Sand Bay is a strip of coast in North Somerset bordered to the south by Worlebury Hill and to the north by Sand Point and Middle Hope. It lies 2 mi north of the seaside resort of Weston-super-Mare, and across the Bristol Channel from South Wales. It is adjacent to the village of Kewstoke.

==Coastal details==
The north end of Sand Bay has become overgrown with spartina grass since the 1950s. This hardy grass was planted to support the banks of a tributary to the Bristol Channel further upstream than Sand Bay. Over the last 20 years the grass has rapidly taken over the north end of the beach and is now beginning to grow in isolated areas of the south end. The grass also began to grow on the beach at Weston-super-Mare, but was removed by the local council.

In the 1980s, part of the beach at Sand Bay was raised to prevent flooding by pumping sand from the Bristol Channel up onto the beach. The beach now has two levels, one at the original height near the sea and one bordering the adjacent road at the higher level. The upper beach level has now become covered in grass in many areas (not with the spartina grass - which is found at sea level).

== Sea water quality ==

The beach is often littered with tidal-borne material that washes up from the Bristol Channel, and—like all other beaches in North Somerset—it has never received a European Blue Flag. However, since 2005 and 2006 DEFRA has rated the water quality as good.

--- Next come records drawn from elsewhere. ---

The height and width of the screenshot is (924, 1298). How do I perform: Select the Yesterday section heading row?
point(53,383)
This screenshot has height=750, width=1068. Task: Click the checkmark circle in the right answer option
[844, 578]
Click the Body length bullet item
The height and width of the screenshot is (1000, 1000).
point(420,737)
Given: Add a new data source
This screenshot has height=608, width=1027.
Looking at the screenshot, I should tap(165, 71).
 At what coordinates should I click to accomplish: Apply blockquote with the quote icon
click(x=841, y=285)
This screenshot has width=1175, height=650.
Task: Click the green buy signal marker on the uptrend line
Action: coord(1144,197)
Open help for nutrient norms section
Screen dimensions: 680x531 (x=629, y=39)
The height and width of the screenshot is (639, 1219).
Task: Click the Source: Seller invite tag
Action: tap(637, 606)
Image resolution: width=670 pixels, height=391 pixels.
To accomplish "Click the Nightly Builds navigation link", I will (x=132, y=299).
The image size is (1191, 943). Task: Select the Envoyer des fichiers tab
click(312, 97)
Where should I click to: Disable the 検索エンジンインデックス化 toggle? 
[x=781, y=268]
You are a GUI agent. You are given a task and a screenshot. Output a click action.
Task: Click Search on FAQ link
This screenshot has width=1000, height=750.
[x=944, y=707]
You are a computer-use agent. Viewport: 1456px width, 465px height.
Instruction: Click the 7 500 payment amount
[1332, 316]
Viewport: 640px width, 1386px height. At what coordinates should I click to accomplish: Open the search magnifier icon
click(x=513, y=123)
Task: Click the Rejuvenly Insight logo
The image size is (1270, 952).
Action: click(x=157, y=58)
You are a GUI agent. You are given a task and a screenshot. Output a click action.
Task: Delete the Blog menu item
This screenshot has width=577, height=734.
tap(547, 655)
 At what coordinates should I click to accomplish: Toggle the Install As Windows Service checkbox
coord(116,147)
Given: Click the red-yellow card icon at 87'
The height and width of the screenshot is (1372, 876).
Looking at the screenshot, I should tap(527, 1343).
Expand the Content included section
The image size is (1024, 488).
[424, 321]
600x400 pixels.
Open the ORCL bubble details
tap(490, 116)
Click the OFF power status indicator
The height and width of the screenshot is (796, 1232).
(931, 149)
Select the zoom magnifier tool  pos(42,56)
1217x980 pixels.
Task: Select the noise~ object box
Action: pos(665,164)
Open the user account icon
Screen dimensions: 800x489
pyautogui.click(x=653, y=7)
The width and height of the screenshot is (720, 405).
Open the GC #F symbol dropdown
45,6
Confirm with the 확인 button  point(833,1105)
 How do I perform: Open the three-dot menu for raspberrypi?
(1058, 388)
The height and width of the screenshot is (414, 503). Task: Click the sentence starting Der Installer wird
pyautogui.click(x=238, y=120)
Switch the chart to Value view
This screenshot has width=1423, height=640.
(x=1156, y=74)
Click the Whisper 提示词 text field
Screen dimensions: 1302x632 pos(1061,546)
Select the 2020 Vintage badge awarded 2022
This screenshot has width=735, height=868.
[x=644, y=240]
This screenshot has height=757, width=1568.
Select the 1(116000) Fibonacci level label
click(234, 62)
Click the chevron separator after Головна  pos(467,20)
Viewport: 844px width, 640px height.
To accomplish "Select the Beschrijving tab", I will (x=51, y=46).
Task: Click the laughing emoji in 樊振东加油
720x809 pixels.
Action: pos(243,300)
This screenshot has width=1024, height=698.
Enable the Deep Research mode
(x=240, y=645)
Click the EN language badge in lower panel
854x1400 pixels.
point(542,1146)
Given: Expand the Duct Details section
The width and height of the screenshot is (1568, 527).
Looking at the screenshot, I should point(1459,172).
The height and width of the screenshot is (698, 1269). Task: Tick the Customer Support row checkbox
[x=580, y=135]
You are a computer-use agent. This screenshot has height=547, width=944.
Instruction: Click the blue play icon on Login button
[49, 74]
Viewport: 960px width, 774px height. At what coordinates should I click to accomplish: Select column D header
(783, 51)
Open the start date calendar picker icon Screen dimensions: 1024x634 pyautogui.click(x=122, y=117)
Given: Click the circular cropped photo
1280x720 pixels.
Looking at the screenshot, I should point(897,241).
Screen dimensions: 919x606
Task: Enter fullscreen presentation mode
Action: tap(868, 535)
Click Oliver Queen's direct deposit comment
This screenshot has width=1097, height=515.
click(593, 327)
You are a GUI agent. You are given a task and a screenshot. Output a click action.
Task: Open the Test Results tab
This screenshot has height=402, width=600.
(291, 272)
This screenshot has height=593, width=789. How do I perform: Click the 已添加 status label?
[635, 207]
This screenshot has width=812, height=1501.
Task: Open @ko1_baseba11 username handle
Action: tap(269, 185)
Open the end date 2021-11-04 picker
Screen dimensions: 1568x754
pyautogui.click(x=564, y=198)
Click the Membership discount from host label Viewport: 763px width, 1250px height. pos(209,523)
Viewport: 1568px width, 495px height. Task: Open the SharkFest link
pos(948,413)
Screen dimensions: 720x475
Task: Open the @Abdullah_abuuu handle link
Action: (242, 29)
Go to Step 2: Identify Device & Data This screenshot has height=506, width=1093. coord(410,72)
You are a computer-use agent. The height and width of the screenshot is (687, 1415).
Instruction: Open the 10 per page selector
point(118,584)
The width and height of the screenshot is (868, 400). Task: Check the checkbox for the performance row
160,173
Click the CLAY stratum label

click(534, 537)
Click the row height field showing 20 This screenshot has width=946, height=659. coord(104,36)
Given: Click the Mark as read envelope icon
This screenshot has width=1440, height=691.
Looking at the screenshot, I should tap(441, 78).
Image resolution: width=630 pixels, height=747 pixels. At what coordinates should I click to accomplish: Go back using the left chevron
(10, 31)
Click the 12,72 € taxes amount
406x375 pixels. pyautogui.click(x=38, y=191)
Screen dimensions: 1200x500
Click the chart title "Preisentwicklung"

The Marine Conservation Society has 'adopted' the beach and since 1999 has carried out four surveys of the beach annually. A 2004 survey reported that the beach had three times the national average quantity of sewage-related debris, with particularly high numbers of cotton bud sticks.

== Holiday destination ==

A Pontins holiday camp was opened in Sand Bay in 1947, remaining with the company until 1999. During its peak of popularity it had 300 chalets spread over 17 acre. After Pontins, the site was owned by the Holybush Hotel group under the name of Sand Bay Holiday Village. With cabaret, tea dances, comedy and music, it remains a popular destination. In 2008, The company has rebranded to Martyn Leisure Breaks and is now known as Sand Bay Leisure Resort. In 2013, Martyn Leisure Breaks entered administration and closed the park. In 2014, it was announced that the site would re-open for the 2014 as a Pontins resort once again, now under the ownership of Britannia Hotels.

There are several static caravan parks in the Sand Bay / Kewstoke area. Although mainly a holiday destination Sand Bay does also have housing and a population of people who live in the village. Sand Bay has a Bar/Fish and Chip shop, Tea Rooms and a Snack bar with Public Toilets and two Car Parks. First West of England route 1 operates between Sand Bay and Weston-Super-Mare town centre, using open-top buses weather permitting, all year round.